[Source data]

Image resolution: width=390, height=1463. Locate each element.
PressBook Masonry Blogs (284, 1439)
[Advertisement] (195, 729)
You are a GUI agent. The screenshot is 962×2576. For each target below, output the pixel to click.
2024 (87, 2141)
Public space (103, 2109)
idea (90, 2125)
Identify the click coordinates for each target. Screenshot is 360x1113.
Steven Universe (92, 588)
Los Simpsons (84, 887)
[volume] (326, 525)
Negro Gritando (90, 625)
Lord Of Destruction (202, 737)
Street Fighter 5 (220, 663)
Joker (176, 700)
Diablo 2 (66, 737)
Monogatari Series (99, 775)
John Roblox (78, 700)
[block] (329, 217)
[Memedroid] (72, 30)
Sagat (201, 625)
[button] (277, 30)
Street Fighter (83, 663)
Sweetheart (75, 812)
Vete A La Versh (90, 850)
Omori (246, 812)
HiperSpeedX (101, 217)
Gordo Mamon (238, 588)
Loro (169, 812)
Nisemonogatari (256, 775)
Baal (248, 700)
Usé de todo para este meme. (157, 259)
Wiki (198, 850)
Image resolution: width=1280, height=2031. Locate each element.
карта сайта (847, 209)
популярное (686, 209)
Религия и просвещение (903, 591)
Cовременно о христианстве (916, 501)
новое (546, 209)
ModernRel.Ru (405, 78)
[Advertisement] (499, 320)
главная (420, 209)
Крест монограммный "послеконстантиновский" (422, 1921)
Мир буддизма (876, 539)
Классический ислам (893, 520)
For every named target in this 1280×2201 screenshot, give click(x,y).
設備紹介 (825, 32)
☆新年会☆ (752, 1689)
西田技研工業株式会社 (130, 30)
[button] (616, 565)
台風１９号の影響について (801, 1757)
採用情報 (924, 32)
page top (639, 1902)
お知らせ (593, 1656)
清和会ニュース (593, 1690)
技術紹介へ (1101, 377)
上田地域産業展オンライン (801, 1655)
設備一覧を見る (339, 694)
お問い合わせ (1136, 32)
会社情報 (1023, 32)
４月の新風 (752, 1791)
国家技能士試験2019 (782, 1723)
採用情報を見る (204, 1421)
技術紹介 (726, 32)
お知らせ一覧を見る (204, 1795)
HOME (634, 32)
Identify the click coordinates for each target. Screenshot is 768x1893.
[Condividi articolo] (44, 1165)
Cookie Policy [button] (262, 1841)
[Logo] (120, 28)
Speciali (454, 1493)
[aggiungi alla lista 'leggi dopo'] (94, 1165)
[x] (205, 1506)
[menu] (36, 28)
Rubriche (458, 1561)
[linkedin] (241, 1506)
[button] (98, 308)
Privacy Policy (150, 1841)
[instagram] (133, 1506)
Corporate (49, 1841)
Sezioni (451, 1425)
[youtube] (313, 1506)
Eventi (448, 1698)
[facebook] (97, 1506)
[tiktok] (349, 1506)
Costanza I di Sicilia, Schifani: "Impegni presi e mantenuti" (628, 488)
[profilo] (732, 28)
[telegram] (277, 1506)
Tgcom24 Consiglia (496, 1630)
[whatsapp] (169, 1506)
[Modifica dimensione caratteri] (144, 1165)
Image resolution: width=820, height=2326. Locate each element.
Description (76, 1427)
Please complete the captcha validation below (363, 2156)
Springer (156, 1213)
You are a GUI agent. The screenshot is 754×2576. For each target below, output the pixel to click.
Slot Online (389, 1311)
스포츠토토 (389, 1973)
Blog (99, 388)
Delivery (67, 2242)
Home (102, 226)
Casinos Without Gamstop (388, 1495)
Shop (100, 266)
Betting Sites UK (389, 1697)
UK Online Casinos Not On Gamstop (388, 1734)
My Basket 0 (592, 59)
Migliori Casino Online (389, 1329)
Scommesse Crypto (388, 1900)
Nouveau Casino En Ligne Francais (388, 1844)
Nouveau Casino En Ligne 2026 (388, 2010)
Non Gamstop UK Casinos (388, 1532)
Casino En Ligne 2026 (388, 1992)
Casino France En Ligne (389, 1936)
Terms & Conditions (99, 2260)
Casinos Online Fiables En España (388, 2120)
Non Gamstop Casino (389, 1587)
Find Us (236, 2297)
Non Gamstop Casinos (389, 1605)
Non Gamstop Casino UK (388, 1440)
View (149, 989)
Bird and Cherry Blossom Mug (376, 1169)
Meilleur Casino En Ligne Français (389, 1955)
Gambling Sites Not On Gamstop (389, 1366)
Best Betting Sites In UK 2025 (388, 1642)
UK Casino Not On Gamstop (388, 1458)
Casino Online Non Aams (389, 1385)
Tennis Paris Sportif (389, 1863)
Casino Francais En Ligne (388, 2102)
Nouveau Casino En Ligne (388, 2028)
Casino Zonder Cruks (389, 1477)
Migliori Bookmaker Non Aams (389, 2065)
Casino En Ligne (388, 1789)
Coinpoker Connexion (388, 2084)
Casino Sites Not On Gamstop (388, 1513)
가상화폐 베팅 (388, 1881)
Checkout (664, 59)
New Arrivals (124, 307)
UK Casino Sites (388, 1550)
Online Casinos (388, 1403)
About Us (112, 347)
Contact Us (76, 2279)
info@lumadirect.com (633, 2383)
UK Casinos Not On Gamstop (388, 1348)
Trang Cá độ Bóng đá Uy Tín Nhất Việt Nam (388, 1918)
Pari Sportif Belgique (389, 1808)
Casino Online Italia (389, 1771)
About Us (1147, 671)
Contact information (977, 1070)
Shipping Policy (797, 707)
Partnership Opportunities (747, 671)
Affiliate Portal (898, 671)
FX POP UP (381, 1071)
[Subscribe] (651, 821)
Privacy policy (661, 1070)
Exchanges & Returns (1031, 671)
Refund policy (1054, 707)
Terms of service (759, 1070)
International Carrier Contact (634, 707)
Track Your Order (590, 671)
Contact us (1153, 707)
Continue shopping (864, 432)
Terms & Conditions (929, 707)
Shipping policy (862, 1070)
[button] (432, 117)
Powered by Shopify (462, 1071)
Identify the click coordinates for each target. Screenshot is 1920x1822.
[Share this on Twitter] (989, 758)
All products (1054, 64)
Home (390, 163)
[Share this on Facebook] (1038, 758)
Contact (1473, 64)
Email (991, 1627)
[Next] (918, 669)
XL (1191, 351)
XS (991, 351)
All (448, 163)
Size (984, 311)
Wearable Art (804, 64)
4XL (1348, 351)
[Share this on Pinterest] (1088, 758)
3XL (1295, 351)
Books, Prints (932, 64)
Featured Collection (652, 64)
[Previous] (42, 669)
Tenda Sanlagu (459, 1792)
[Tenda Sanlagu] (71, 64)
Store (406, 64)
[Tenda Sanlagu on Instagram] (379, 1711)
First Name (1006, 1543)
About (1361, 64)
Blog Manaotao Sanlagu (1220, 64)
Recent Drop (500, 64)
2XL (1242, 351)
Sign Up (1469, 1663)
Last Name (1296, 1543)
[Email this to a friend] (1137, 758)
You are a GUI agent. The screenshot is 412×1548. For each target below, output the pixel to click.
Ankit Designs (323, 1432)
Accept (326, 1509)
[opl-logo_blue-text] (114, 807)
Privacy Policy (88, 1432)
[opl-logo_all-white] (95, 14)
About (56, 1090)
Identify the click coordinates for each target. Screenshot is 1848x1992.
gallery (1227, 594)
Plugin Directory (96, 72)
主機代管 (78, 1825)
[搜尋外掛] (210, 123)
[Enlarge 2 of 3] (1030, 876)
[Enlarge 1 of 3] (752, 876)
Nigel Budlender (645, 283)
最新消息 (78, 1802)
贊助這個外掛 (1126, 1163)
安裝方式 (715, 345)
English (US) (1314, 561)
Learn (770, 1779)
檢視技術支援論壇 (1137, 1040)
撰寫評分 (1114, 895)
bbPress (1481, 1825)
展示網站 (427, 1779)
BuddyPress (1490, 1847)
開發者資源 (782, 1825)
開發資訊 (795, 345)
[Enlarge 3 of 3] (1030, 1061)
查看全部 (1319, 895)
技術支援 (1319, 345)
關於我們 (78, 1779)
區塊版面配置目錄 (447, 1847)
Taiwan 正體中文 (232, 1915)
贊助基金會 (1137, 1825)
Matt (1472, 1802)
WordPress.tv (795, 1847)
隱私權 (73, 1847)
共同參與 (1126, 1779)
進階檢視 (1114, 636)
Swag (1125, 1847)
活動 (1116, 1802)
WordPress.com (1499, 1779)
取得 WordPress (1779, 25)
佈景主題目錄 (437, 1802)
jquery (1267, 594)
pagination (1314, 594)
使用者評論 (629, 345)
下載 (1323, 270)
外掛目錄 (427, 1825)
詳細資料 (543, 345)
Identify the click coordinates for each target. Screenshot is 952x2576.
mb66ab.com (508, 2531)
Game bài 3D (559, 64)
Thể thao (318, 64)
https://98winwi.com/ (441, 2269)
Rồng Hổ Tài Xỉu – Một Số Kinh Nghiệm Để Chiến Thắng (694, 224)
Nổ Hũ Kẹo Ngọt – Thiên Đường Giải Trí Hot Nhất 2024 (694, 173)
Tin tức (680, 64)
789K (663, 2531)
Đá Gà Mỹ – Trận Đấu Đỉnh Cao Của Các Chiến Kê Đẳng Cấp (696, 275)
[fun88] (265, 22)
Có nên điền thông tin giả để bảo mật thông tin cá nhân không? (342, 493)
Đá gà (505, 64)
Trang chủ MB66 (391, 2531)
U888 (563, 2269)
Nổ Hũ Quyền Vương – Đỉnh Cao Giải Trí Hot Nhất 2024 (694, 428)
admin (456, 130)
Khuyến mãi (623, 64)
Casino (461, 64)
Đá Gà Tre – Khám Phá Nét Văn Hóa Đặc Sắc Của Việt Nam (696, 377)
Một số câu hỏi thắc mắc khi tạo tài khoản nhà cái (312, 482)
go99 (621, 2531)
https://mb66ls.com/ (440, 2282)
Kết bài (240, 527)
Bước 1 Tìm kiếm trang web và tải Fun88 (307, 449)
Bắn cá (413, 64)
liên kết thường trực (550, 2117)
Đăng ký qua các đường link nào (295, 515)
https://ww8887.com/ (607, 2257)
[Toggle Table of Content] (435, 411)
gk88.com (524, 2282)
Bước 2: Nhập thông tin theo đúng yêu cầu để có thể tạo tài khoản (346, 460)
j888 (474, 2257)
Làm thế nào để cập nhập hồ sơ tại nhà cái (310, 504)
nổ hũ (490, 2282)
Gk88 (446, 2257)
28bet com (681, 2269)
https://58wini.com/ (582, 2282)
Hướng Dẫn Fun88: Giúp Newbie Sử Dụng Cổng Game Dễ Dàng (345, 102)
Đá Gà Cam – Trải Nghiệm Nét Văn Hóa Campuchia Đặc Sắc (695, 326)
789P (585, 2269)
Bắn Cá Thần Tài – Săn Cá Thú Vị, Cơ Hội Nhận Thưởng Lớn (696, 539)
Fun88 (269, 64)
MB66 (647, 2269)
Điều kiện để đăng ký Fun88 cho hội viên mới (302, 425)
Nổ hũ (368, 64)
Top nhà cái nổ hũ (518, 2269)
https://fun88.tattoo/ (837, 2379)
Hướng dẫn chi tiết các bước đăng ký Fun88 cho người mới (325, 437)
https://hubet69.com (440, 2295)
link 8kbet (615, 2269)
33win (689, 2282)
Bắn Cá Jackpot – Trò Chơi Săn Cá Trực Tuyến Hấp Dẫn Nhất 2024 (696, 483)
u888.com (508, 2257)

ACTIVITY: Every line above from the line with "Contact (1473, 64)" to the line with "Ankit Designs (323, 1432)" is wanted, ends included; write them out exactly and add no other line.

EXERCISE ANSWER:
Contact (1473, 64)
Email (991, 1627)
[Next] (918, 669)
XL (1191, 351)
XS (991, 351)
All (448, 163)
Size (984, 311)
Wearable Art (804, 64)
4XL (1348, 351)
[Share this on Pinterest] (1088, 758)
3XL (1295, 351)
Books, Prints (932, 64)
Featured Collection (652, 64)
[Previous] (42, 669)
Tenda Sanlagu (459, 1792)
[Tenda Sanlagu] (71, 64)
Store (406, 64)
[Tenda Sanlagu on Instagram] (379, 1711)
First Name (1006, 1543)
About (1361, 64)
Blog Manaotao Sanlagu (1220, 64)
Recent Drop (500, 64)
2XL (1242, 351)
Sign Up (1469, 1663)
Last Name (1296, 1543)
[Email this to a friend] (1137, 758)
You are a GUI agent. The screenshot is 412×1548. For each target below, output the pixel to click.
Ankit Designs (323, 1432)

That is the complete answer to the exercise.